Türkiye’de futboldaki taraftar şiddetinin tarihine bakıldığında ise durum, bu konu üzerinde konuşacak yeterli veri olmadığı için pek parlak görünmemektedir. Türkiye’de futbol oyununun başlangıcından bu yana ortaya çıkan şiddet olaylarına ilişkin sistematik tarihsel bir araştırma mevcut değildir. Bu konuda bilinenler, Fişek’in genel olarak spor tarihi konusunda söylediğini futbolda seyirci şiddet bağlamında uyarlayarak söylersek, “belgelere değil belleklere dayalıdır” (Kayaoğlu, 2000, s.27).

Kozanoğlu’nun aktardıklarına göre: 1900’lerin ilk yıllarında futbol kavgalarında asıl ateşleyiciler sahadakilerdir ve futbolda her hafta çeşitli kavgalara ve yakası açılmamış küfürlere tanık olunmaktadır. 1950’lerden sonra profesyonellik resmiyet kazanınca, maçların havasının değiştiği, gerilimin arttığı ve futbolla ilişkili olayların büyümeye başladığı ifade edilmektedir.1960’ların ve 1970’lerin başındaki bazı olayların da eski yumruklu kavgaları arattığı bildirilmektedir. Yukarıda görüldüğü gibi, uluslararası spor şiddeti tarihe geçmiş olan, 1967’deki Kayseri-Sivas maçı 40 ölü ve 600 yaralıyla Türkiye futbol tarihinin en acı olayıdır. Bu yıllarda futbol stadyumları 2. ve 3. ligde de birçok kavgaya sahne olmuştur. 1980’lerden sonra statlarda meydana gelen olaylarda değişiklikler olduğunu, farklı taraftar tipinin ortaya çıktığını ileri süren Kozanoğlu, bu dönemde ortaya çıkan futbol kavgalarını ikiye ayırmaktadır: Özel kavga gruplarının ortaya çıkardığı olaylar ve ortamların yarattığı öylesine taraftarların başı çektiği olaylar (Bahadır, 2006, s.24).

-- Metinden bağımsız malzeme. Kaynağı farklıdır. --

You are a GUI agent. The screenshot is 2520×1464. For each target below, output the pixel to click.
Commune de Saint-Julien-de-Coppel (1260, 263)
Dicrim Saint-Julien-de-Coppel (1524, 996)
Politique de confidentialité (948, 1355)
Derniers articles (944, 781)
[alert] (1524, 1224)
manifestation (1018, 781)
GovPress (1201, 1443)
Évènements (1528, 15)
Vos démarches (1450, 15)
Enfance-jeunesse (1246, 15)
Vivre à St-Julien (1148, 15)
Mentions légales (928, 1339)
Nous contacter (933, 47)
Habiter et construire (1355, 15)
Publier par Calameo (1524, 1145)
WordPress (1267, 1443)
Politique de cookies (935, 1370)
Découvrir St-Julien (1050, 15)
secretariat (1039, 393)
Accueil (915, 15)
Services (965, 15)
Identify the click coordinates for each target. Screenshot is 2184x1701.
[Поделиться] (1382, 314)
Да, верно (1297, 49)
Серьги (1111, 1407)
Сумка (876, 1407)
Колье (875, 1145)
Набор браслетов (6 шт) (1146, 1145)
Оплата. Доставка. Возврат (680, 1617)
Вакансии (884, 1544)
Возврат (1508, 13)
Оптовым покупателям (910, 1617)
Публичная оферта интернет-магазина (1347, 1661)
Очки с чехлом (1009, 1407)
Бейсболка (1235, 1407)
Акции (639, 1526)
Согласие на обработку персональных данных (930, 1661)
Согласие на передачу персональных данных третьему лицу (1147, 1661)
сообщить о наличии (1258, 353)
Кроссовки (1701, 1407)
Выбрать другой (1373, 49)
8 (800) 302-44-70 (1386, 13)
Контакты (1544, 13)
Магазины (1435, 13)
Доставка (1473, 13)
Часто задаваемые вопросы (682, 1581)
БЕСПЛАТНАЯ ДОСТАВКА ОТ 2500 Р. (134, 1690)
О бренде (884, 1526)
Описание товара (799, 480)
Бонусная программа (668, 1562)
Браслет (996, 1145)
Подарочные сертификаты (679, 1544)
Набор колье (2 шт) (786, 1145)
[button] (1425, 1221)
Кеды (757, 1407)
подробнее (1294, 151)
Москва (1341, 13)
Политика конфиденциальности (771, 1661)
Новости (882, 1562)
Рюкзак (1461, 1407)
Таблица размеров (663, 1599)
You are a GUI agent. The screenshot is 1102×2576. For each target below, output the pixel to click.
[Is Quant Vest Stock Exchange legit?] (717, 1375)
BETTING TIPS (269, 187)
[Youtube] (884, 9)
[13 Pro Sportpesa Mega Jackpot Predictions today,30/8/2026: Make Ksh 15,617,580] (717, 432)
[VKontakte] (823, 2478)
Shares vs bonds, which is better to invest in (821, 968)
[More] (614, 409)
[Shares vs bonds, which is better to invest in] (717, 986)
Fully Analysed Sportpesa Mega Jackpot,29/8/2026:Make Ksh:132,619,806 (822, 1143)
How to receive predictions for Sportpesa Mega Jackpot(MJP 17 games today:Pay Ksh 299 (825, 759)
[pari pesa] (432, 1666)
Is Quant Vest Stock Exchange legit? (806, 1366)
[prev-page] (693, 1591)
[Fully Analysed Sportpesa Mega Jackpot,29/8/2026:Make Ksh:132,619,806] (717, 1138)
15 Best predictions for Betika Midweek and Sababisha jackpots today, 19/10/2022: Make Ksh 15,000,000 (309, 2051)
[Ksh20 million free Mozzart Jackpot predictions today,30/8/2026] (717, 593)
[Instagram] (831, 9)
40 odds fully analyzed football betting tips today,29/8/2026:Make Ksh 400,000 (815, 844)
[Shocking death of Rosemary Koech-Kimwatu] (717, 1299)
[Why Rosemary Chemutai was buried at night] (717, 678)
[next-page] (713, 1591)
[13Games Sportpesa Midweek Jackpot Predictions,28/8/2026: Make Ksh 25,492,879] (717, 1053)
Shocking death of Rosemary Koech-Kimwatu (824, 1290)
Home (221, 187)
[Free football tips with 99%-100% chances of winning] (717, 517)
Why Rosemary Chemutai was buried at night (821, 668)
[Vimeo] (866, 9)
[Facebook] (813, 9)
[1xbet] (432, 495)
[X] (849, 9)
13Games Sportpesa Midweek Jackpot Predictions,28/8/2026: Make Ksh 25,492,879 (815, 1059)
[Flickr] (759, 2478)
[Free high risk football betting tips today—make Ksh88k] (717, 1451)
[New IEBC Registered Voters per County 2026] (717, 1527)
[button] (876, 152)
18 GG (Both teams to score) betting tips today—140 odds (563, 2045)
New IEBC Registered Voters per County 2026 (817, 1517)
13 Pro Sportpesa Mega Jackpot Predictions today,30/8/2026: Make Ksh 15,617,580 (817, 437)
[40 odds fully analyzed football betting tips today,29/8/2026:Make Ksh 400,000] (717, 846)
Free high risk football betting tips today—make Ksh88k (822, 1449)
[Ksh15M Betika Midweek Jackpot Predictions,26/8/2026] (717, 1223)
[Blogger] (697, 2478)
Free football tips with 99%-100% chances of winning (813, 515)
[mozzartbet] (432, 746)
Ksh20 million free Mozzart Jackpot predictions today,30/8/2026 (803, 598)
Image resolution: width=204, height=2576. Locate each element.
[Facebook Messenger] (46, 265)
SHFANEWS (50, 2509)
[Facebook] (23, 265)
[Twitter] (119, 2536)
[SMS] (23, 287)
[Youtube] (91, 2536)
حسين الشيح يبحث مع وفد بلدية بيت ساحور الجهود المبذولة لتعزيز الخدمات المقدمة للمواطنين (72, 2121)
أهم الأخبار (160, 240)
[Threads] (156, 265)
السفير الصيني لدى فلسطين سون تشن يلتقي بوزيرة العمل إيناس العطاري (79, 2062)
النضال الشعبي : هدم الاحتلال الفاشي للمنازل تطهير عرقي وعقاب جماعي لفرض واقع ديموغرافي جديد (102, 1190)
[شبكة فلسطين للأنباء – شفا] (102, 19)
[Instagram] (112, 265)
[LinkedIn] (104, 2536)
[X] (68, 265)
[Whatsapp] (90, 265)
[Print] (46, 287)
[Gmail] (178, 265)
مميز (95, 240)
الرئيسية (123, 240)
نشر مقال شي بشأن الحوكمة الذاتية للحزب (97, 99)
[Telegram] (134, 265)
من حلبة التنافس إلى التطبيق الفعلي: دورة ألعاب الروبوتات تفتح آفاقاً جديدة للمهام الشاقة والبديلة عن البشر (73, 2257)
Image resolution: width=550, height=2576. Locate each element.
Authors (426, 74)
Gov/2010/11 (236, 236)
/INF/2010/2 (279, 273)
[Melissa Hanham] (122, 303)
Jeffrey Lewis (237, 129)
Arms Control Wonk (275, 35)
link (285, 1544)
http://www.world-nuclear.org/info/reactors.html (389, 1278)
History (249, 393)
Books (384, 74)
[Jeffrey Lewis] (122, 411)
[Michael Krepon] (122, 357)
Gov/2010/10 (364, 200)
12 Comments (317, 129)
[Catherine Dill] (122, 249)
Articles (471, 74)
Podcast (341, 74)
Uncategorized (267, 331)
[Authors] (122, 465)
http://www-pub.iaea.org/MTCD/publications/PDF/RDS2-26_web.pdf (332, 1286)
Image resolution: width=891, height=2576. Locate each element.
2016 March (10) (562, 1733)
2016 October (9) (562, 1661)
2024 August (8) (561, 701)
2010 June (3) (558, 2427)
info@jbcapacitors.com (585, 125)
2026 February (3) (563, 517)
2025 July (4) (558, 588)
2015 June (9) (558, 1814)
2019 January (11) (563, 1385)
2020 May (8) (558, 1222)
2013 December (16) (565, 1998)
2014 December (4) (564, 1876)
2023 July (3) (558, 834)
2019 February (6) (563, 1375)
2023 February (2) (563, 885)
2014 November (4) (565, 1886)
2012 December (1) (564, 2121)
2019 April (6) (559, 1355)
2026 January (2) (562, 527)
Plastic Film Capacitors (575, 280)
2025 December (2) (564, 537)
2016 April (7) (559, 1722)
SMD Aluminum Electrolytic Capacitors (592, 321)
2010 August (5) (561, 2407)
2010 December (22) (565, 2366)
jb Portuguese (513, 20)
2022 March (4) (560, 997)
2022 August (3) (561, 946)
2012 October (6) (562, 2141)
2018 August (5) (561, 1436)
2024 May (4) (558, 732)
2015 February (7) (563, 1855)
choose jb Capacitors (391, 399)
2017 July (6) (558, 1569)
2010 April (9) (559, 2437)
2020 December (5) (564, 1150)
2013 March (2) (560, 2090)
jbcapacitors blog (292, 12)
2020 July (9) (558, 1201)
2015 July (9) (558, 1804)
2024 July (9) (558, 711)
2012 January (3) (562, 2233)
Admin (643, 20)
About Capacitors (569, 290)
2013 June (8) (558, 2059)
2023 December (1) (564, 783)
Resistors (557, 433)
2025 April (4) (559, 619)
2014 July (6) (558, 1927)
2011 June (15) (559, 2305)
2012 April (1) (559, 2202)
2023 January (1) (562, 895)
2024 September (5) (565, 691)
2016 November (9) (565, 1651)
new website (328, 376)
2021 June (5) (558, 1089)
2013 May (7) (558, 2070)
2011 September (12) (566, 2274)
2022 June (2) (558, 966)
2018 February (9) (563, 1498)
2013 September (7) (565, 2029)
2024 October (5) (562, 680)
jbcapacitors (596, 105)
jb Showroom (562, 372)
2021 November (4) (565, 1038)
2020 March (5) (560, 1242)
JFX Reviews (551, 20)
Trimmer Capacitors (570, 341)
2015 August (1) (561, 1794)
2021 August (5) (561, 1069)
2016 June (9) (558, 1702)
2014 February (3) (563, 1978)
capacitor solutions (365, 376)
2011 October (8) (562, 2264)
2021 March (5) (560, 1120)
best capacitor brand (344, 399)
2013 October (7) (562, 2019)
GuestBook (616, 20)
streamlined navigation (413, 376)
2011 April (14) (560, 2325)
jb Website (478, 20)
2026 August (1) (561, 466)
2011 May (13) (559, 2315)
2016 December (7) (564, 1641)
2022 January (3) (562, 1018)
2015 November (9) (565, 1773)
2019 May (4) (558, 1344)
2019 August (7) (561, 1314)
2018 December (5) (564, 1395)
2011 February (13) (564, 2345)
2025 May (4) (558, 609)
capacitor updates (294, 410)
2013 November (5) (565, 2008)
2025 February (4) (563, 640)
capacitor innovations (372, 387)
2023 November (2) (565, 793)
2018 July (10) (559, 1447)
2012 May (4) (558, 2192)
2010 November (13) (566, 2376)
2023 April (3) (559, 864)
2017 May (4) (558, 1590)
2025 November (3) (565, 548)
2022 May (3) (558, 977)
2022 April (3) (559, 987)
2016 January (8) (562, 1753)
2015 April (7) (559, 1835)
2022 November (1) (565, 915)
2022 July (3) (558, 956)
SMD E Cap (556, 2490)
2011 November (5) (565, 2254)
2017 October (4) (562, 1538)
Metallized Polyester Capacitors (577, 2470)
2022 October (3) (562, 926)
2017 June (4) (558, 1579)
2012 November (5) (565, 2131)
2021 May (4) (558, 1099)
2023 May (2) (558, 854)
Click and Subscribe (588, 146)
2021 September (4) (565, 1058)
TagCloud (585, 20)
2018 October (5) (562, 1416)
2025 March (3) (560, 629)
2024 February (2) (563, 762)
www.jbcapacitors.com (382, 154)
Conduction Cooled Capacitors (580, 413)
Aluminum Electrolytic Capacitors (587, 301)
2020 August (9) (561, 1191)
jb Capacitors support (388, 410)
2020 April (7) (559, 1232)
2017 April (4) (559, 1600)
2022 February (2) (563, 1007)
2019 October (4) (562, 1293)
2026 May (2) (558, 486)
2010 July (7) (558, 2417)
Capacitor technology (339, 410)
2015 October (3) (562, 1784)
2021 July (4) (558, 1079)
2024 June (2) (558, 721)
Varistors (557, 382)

Özet olarak söylemek gerekirse, Türkiye’de futbolda taraftar şiddeti kısmen de olsa biçim değiştirmiş görünmektedir. Niceliksel olarak da şiddet eskiye göre artmış ve bunun sadece fiziksel şiddette değil ama küfürde de görülen bir artış olduğu görülmektedir.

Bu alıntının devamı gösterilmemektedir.